Projet Bear Head: l'entente n'avait pas de valeur juridique

Ottawa — Un ancien ministre conservateur a affirmé hier qu'une entente de principe conclue en 1988 au sujet d'un projet de véhicules blindés mis de l'avant par Karlheinz Schreiber constituait un compromis politique sans réelle valeur juridique.

Le sénateur Lowell Murray a déclaré hier dans le cadre de la commission Oliphant que l'entente de principe sur le projet Bear Head avait été élaborée en vue d'élections fédérales imminentes.

Le projet, qui prévoyait l'implantation d'une usine de la compagnie allemande Thyssen AG au Cap-Breton, pour la construction et l'exportation de véhicules blindés, ne s'est finalement jamais concrétisé, mais il est au coeur de l'enquête publique visant à faire la lumière sur les tractations entre l'homme d'affaires Karlheinz Schreiber et l'ancien premier ministre Brian Mulroney.

Selon M. Murray, l'entente visait simplement à laisser la porte ouverte à la conclusion d'un accord futur visant à construire au Canada des véhicules militaires de conception allemande.
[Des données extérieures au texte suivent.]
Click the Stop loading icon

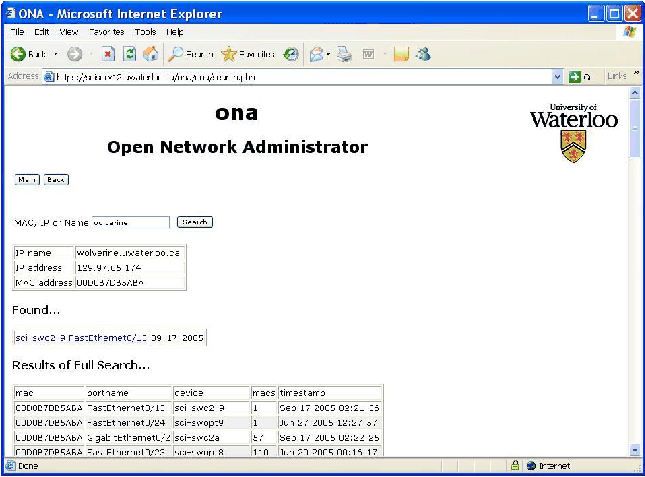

Le document préliminaire précisait qu'aucune décision concrète ne serait prise avant l'élection du prochain gouvernement, qui se dessinait pour l'automne 1988.
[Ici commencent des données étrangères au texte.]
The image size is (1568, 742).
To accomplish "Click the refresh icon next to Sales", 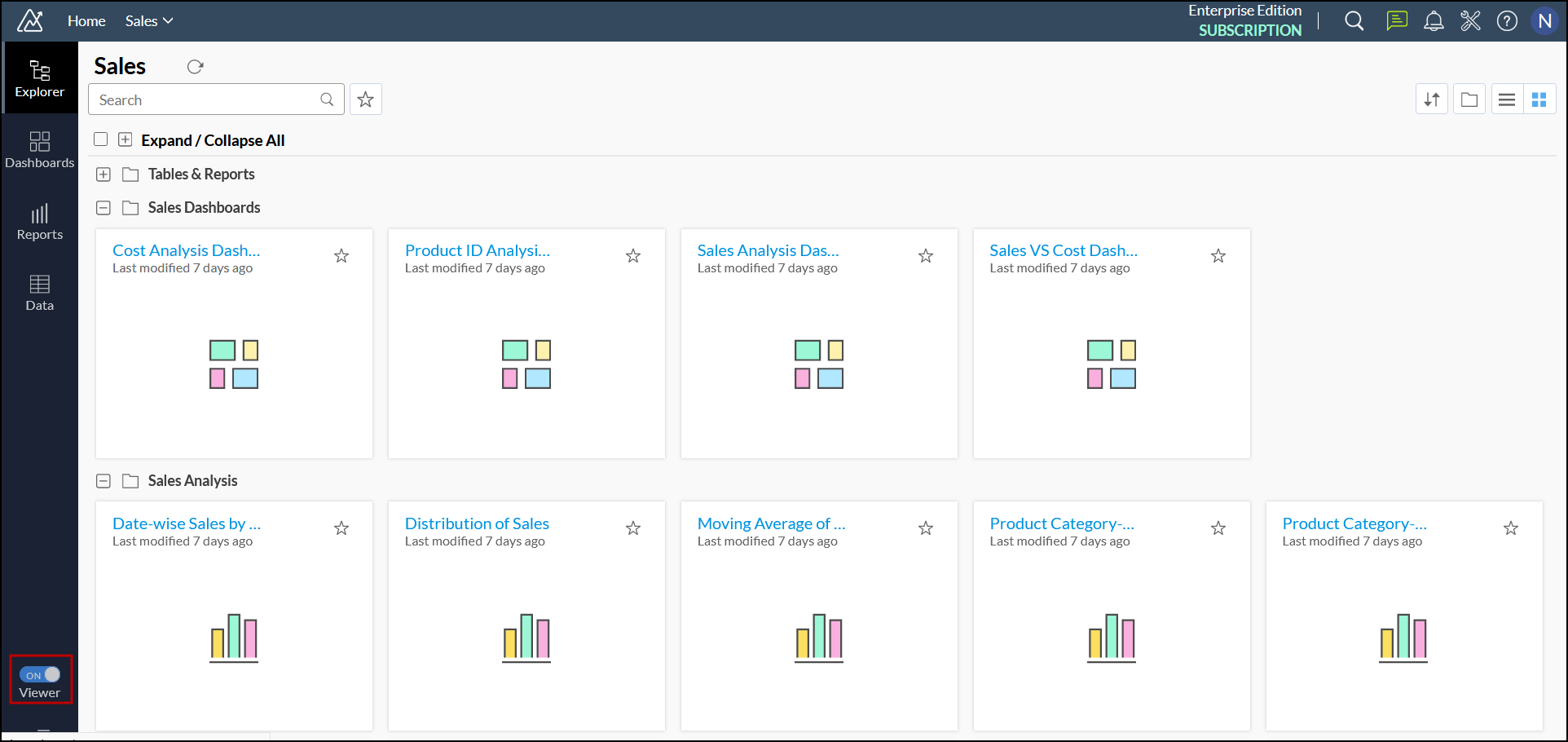I will 195,67.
La preuve a été faite que la signature de cette entente de principe en 1988 a rapporté 6,5 millions à M. Schreiber en frais de lobbying et en prêts-subventions de Thyssen.

À son tour, M. Schreiber a transmis 610 000 $ à d'autres lobbyistes, dont 90 000 $ à Fred Doucet, un ancien bras droit de M. Mulroney.

M. Murray a déclaré avoir réagi avec «incrédulité» en apprenant, des années plus tard, que de telles sommes avaient été versées pour une entente non contraignante, qui n'engageait pas le gouvernement canadien à acheter des véhicules de Thyssen. L'idée que cela serve à justifier le paiement d'autant d'argent lui était apparue «ridicule».